Anger triggers the body’s ‘fight or flight’ response. The adrenal glands flood the body with stress hormones, like adrenaline and cortisol. The brain shunts blood away from our gut, towards the muscles, in preparation for physical exertion. Heart rate, blood pressure and respiration increase, body temperature rises, and we perspire. The mind sharpens and focuses.
Over time our health can begin to suffer in different ways. The constant flood of stress chemicals and associated metabolic changes can devastate our bodily systems. Some of the health problems linked to anger left unmanaged include headache, digestion issues, insomnia, anxiety, depression, high blood pressure, heart attack or stroke.
HOW CAN WE USE YOGA TO HELP US MANAGE OUR ANGER IN A HEALTHY WAY?
Yoga increases our self-awareness. It helps us notice emotions and thoughts that arise at that moment, encouraging us to be curious about them. We learn to ask ourselves, what am I angry about? Where do I feel it in my body?
Literally, sit with anger. Let it be uncomfortable. Let your heart pound. Let your hands shake. What is the worst thing that is going to happen?
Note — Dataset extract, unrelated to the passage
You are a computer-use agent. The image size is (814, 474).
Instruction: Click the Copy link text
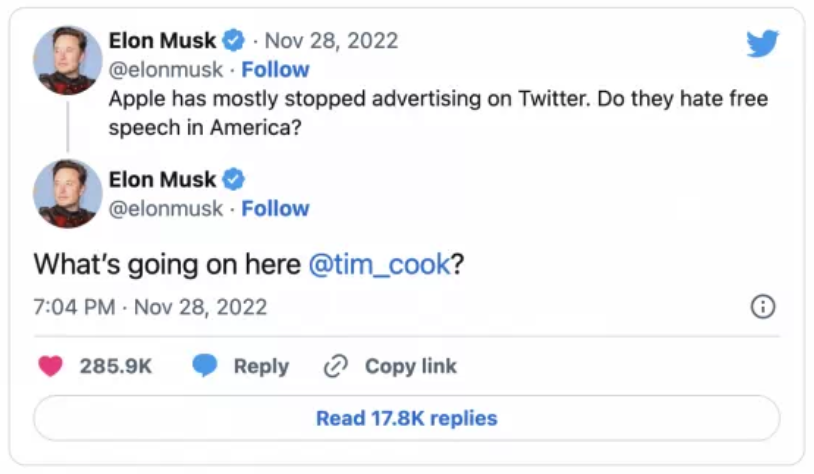click(410, 366)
Allow the anger to be witnessed.
In fact, try the technique below when your mind and body feel flooded with anger. Then notice and ask yourself, “where in my body do I feel anger now?” By the time you’ve asked yourself all of these questions, you may be surprised to see that it may not be there anymore or may have shifted to another place. Not only have you “leaned into” your anger, but you also created a relaxation response to balance your nervous system all on your own!
Close your eyes. Notice HOW and WHERE you are breathing. Notice WHERE you are feeling the strongest sensations in your body. Take 10 full rounds of breaths, exhaling just a little longer than inhaling. Then notice the overarching emotion that you are feeling, notice after the rounds of breathing, where you feel it in your body, and say the words to yourself “I am leaning INTO this emotion.”
Mindfulness will help you change your behavior. Try this simple technique the next time someone cuts you off—either driving, in a meeting or otherwise. Before you tell yourself that “they did that on purpose,” try saying to yourself, “I wonder what they must be going through right now to act like that or do that.”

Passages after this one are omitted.